GIVEN INFORMATION: Begin
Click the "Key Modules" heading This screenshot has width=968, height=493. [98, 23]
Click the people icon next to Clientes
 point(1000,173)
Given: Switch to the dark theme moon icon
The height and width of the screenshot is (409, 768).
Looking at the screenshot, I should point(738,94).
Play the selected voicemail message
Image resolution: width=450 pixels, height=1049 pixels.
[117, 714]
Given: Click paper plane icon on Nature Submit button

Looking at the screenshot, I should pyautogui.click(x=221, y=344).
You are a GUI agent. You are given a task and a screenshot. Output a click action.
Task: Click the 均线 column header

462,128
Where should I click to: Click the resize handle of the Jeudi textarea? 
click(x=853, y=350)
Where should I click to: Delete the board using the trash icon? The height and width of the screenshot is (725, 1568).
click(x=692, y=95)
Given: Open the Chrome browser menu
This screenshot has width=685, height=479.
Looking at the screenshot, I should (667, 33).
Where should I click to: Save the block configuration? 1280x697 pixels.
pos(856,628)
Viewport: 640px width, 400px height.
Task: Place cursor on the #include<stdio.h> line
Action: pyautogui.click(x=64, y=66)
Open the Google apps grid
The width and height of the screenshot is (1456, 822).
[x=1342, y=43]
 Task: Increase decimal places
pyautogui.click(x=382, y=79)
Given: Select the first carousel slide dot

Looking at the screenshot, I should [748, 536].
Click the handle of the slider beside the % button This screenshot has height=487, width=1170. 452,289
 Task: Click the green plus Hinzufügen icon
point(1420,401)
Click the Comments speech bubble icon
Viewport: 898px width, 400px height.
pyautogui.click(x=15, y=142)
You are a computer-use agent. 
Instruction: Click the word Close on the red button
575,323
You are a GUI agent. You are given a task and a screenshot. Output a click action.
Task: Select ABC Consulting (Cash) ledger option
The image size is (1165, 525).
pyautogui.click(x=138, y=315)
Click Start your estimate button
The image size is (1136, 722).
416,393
GIVEN INFORMATION: End
WHAT TO PRODUCE
Retype the material above in full, with nothing altered.

EXERCISE OUTPUT
Click the "Key Modules" heading This screenshot has width=968, height=493. [98, 23]
Click the people icon next to Clientes
 point(1000,173)
Given: Switch to the dark theme moon icon
The height and width of the screenshot is (409, 768).
Looking at the screenshot, I should point(738,94).
Play the selected voicemail message
Image resolution: width=450 pixels, height=1049 pixels.
[117, 714]
Given: Click paper plane icon on Nature Submit button

Looking at the screenshot, I should pyautogui.click(x=221, y=344).
You are a GUI agent. You are given a task and a screenshot. Output a click action.
Task: Click the 均线 column header

462,128
Where should I click to: Click the resize handle of the Jeudi textarea? 
click(x=853, y=350)
Where should I click to: Delete the board using the trash icon? The height and width of the screenshot is (725, 1568).
click(x=692, y=95)
Given: Open the Chrome browser menu
This screenshot has width=685, height=479.
Looking at the screenshot, I should (667, 33).
Where should I click to: Save the block configuration? 1280x697 pixels.
pos(856,628)
Viewport: 640px width, 400px height.
Task: Place cursor on the #include<stdio.h> line
Action: pyautogui.click(x=64, y=66)
Open the Google apps grid
The width and height of the screenshot is (1456, 822).
[x=1342, y=43]
 Task: Increase decimal places
pyautogui.click(x=382, y=79)
Given: Select the first carousel slide dot

Looking at the screenshot, I should [748, 536].
Click the handle of the slider beside the % button This screenshot has height=487, width=1170. 452,289
 Task: Click the green plus Hinzufügen icon
point(1420,401)
Click the Comments speech bubble icon
Viewport: 898px width, 400px height.
pyautogui.click(x=15, y=142)
You are a computer-use agent. 
Instruction: Click the word Close on the red button
575,323
You are a GUI agent. You are given a task and a screenshot. Output a click action.
Task: Select ABC Consulting (Cash) ledger option
The image size is (1165, 525).
pyautogui.click(x=138, y=315)
Click Start your estimate button
The image size is (1136, 722).
416,393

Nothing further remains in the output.